They say it takes a village to raise a child — but the village may matter less than we think.

A new Yale study shows that neighborhood factors have a moderate effect on cardiovascular risk and a small impact on obesity and depression for adolescents after they have grown up. The study, published in the journal Health Affairs this September, analyzed data from the National Longitudinal Study of Adolescent to Adult Health (Add Health), a study that followed more than 15,000 adolescents from 1994 to 2009.

“If you take our results at face value, they would suggest neighborhoods have some sort of limited scope,” said study co-author Stephen McLaughlin GRD ’18, who studies public health and epidemiology. “We have to have a little bit of nuance in interpreting our results.”

He explained that it can be difficult to determine if health impacts are caused by an individual’s genetic makeup, their family or their neighborhood, and this study aims to identify how much of a role the latter plays. He also pointed out that the study does not account for complex feedback loops. For instance, clean air in a neighborhood might discourage a family from smoking. Families might also change their behavior based on neighborhood trends.

The effects may seem small, but, according to Tracy Richmond, an assistant professor of pediatrics at Harvard Medical School who researches disparities in adolescent health, its effects might be great across a large population. Her own research has provided evidence that the environment in which a person is raised or attends school affects their health.
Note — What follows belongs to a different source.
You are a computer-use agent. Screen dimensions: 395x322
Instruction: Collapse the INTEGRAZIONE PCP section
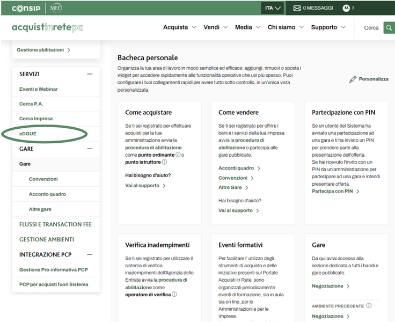click(x=90, y=254)
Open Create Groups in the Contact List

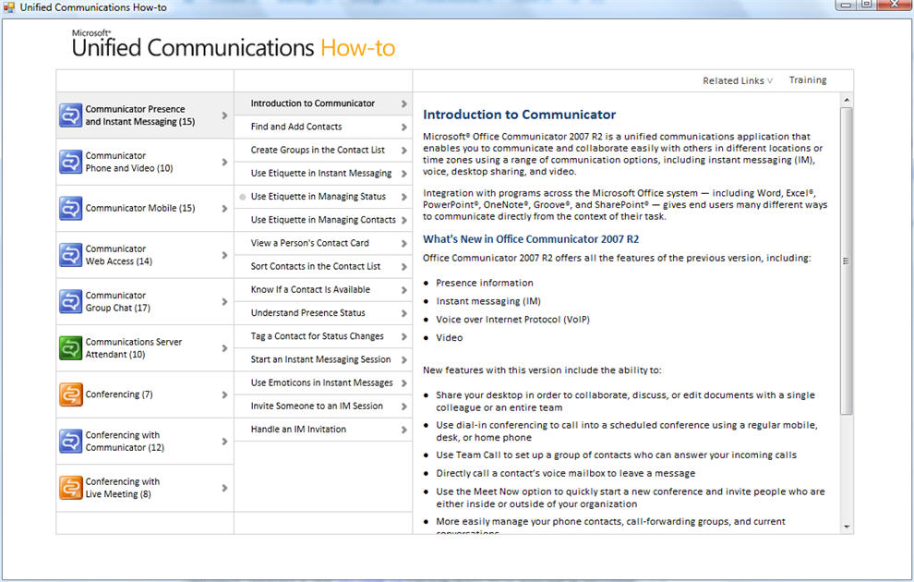pyautogui.click(x=318, y=150)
“There are so many adult factors that influence cardiovascular risk and depression that I think finding any correlation from where you went to high school is pretty remarkable, especially when you think there are so many complex factors that contribute, including the interaction of genetics and environment,” said Richmond.
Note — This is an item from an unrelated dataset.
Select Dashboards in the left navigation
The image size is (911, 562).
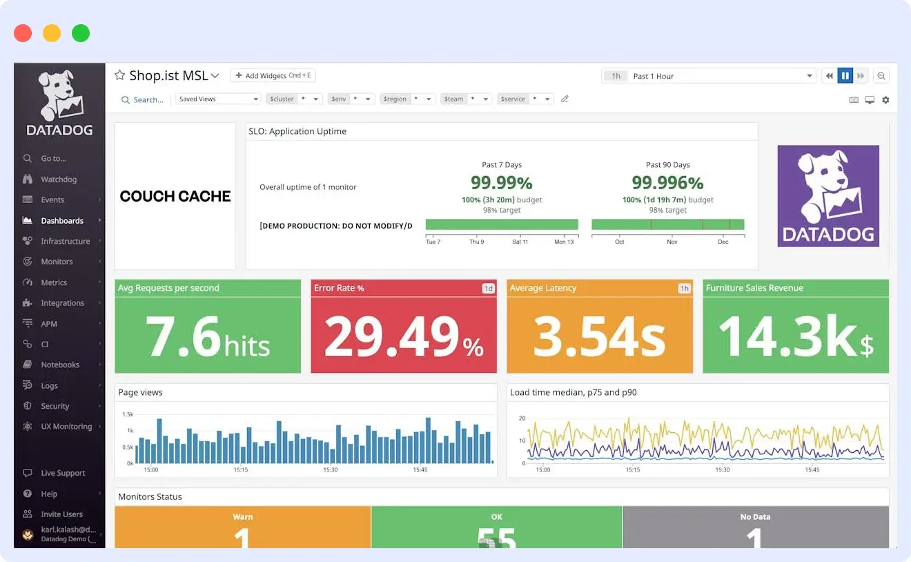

According to Andrew Papachristos, a professor of sociology at Yale, “Understanding your zip code can be as important as understanding your genetic code.”

He explained that, just as in genetics, children have no choice about their early environments. They cannot control if their parents live in a house with lead paint or a neighborhood with high crime rates. Despite this, he warned against committing “ecological fallacy,” or assigning to an individual the properties of the whole. Lower-income neighborhoods have higher obesity rates, but there are plenty of people in lower-income neighborhoods who are not obese, he explained.

More than one-third of American adults over the age of 20 are obese.